In 1913 a very similar approach to the Macedonian Question was published by the National Geographic under the title "The Races and Religions of Macedonia" [Vol.23 No 11 (November 1913) pp.1118-1132], which claimed that homogeneity would have solved the Macedonian problem. In that article (written around 1904) Luigi Villari portrayed the Greeks as wealthy and conspicuous, the Vlachs as intelligent and fine-looking (rather "indistinguishable from the Greeks"), the Albanians as barbarous but also brave and hospitable, the Jews as industrious and honest, the Bulgarians as not brilliant, silent, truthful and practical. Villari, like all his contemporaries, knew nothing about ethnic or national Macedonians. He pointed that Macedonia was only "a geographical unit".
Identical views were expressed by H.D.Dwight who prepared the article for "Saloniki" published by National Geographic in 1916 [Vol.30 No3 (Sept.1916), pp.203-232]. He met there pleasant, hearty-looking Jews, lordly Albanians and less lordly Bulgarians, kilted Greeks "who have an older claim to Saloniki than any one else" etc etc. He concluded that "any final equilibrium [of races in Macedonia] ... must necessarily be in part an artificial one". Vesilind would no doubt agree that Villari's 1913 and Dwight's 1916 ethnic and racial puzzles, even if they were published by National Geographic, are not sufficient arguments to negate post-war modern Macedonian nationalism. It would be reasonable to assume that his own ethnic approach will not be of much use in the future either.
Of course, though better known around the world, the National Geographic is probably the least responsible for the creation of stereotypes in the Balkans. In fact the importance of such cliches has already attracted the interest of serious scholars who try to locate and analyse the mechanisms of reproduction, textbooks and the media in particular. The book by Maria N.Todorova, Imagining the Balkans (Oxford, 1997) deals with such matters as well as the collective work Oil on Fire: Textbooks, Ethnic Stereotypes and Violence in South-Eastern Europe edited by Wolfgang Hopken for the Georg-Eckert Institute (Hannover, 1996). Also, the project "Balkan Neighbours" coordinated by ACCESS, a Sofia-based NGO, started in October 1996, funded by the Open Society Institute in Budapest, monitors the main print media in seven Balkan countries: Albania, Bulgaria, Greece, FYROM, Romania, Serbia and Turkey in an attempt to locate the Positive and Negative Stereotypes.

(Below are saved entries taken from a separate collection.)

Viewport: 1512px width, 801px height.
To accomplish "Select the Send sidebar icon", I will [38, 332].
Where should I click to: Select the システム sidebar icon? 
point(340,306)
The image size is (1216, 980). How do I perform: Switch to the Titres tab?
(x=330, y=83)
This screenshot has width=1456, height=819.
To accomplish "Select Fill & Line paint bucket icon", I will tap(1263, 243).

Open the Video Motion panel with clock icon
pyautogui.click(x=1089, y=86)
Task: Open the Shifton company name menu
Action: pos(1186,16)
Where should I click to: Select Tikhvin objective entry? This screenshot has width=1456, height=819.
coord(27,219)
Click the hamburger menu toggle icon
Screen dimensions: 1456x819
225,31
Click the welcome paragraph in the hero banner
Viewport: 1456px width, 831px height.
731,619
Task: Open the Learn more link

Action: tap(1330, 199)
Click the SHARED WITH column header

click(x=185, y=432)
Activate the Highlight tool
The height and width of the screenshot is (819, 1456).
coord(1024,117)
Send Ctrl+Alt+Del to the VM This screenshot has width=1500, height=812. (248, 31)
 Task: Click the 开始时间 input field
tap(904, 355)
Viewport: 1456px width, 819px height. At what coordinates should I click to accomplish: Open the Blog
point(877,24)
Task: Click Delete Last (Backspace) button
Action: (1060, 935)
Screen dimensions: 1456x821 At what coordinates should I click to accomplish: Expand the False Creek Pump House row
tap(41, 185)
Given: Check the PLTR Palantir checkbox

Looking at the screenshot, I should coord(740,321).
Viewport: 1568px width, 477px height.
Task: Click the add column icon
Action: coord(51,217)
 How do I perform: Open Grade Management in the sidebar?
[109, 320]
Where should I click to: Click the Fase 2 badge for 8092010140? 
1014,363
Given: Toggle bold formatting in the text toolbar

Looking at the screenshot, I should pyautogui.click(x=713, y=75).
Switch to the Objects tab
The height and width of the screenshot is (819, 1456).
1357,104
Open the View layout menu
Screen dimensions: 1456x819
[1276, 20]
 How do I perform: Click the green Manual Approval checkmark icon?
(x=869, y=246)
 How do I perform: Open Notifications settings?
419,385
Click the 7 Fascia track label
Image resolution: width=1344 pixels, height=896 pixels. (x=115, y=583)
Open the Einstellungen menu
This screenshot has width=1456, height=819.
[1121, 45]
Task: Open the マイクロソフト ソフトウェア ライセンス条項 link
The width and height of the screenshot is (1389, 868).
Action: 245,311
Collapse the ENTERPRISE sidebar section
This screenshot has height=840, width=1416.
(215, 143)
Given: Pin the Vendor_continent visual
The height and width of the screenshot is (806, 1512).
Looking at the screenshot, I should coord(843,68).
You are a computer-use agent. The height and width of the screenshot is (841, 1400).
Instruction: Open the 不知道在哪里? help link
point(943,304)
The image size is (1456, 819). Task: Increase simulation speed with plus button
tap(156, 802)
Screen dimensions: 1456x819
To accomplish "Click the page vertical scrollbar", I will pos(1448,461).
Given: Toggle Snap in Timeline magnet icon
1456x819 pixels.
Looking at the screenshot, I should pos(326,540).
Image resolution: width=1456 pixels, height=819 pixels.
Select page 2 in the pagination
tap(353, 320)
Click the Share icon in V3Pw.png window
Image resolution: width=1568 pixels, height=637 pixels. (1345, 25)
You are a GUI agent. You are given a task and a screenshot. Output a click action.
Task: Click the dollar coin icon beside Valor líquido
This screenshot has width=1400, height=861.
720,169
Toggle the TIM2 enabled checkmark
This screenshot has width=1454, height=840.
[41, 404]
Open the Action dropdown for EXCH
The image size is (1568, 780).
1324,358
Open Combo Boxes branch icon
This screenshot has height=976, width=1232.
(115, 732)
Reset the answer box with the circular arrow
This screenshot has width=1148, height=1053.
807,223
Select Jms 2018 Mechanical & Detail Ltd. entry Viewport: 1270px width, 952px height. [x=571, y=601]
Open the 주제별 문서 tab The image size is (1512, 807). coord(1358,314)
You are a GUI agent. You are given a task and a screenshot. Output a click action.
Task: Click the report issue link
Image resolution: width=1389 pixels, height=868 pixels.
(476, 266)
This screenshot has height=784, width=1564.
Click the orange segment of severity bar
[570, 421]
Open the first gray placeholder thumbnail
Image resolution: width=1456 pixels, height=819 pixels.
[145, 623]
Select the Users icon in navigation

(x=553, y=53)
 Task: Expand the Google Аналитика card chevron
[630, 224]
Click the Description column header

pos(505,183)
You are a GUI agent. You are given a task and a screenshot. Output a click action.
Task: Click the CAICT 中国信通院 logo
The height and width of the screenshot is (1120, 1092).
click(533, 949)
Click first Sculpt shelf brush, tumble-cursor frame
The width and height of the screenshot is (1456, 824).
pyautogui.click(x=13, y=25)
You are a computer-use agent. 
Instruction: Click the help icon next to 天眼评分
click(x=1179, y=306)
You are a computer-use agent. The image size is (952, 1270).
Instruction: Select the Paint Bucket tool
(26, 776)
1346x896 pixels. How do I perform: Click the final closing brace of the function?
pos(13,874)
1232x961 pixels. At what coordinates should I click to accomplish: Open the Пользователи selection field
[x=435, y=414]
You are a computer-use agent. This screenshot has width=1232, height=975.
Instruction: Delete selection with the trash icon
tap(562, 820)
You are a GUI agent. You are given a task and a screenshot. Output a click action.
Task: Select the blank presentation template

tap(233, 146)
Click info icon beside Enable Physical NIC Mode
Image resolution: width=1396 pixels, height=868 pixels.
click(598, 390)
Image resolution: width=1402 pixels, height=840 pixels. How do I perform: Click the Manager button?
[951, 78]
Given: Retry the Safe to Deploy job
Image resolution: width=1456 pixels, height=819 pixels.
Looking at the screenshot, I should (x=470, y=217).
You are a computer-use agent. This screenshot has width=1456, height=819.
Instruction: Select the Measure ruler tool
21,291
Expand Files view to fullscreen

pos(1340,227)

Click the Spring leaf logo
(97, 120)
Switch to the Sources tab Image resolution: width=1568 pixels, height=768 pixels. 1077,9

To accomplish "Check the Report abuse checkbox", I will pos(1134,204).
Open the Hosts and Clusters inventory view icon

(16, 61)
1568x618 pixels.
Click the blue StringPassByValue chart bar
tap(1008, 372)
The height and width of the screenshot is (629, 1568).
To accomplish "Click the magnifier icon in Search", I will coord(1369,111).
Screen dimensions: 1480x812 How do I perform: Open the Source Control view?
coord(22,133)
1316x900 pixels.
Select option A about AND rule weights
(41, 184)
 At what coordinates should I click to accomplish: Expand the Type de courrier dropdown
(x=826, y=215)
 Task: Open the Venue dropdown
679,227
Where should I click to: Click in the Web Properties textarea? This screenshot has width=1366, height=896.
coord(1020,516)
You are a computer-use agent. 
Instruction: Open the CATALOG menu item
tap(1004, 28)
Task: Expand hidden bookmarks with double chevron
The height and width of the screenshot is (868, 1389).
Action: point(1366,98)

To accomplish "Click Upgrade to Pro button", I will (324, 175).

Many more serious projects and studies could be mentioned which seek to demonstrate how stereotypes are created, reproduced and used. This is by no means an easy task. Even the very analysts of stereotypes sometimes create cliches to support their own views or even worse select evidence to support ready-made theories. Mr Dimitras', for example, (working for ACCESS in Athens) monthly presentation of the Greek press is at best a patchwork fallacy. Through the use of selected citations and references to minor articles, coming from two or three conservative newspapers (out of eight he is officially monitoring), he is building the stereotype of a nationalist and discredited Greek press, where reason and peace are always in deficit.
Analogy, models, generalisation, repetition, patterns, stereotypes, cliches of every kind are all schemes imperative to make the world more comprehensible to public opinion and easy to handle for diplomats. But simplifications of this kind do not necessarily imply accuracy nor are always compatible with truth. It is Mr Vesilind and Mr Dimitras tough task, as well as of all those interested in Balkan politics, history, and culture to find the appropriate methods and terms of analysis which will not destroy Balkan complexities for the sake of simplification and model building.